Também nos dias atuais precisamos muito de quem nos escute. Pensamos que atitudes extremas e irreversíveis, às vezes, poderiam ter sido postergadas se essas pessoas tivessem sido escutadas.
Na família a escuta anda tanto quanto rara, podemos assim dizer? No trabalho, diz-se não ser o local para isso, geralmente e com poucas exceções. Os amigos verdadeiros, o fazem, mas como pessoas que são, também necessitam falar e por vezes falham nessa tarefa. As mídias sociais são para o belo, o fútil, não seria de bom tom admitir em público as fraquezas que geram a necessidade extrema da escutatória.

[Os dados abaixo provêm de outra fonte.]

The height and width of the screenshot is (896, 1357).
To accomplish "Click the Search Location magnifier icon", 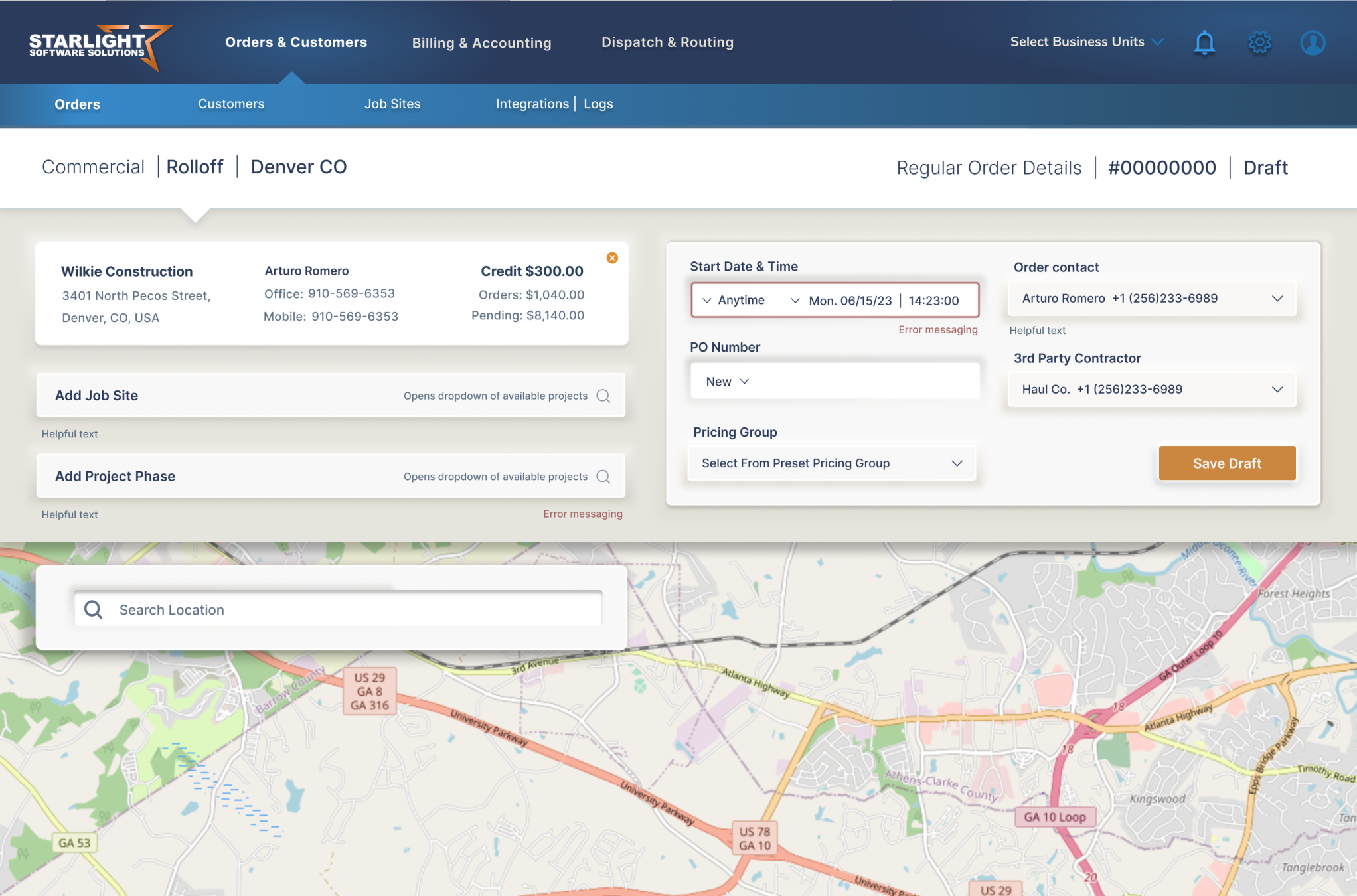I will [94, 610].
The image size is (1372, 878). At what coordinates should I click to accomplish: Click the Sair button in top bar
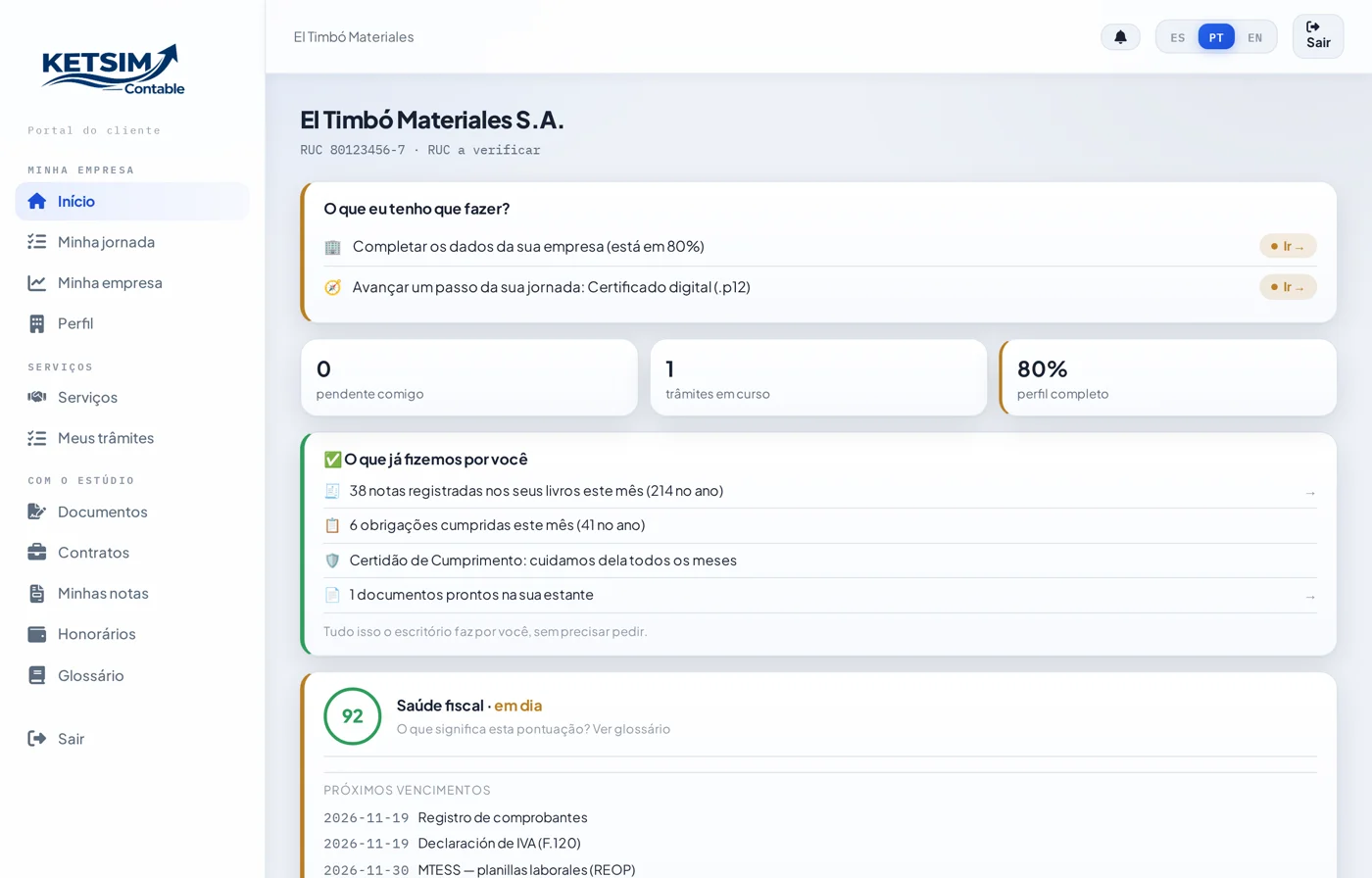[1318, 36]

Existem diferentes formas de prestarmos solidariedade a alguém: uma delas, escutando-o. É necessário que a escuta, idealizada como descrevemos seja aliada da ética. À escuta não nos confere o direito da quebra do segredo, da fala para terceiros. Se não és capaz de guardar um segredo, não se coloque à escuta. Sigmund Freud, a esse respeito, alerta: “Nenhum ser humano é capaz de esconder um segredo. Se a boca se cala, falam as pontas dos dedos”.
Se o falar é uma necessidade do outro, o escutar é um opção daquele que se coloca no polo passivo do diálogo. Além de sutil capacidade, exige um contrato imaterial e implícito de sigilo em casos que justifiquem. Podemos crescer muito mais ao ouvir do que ao falar.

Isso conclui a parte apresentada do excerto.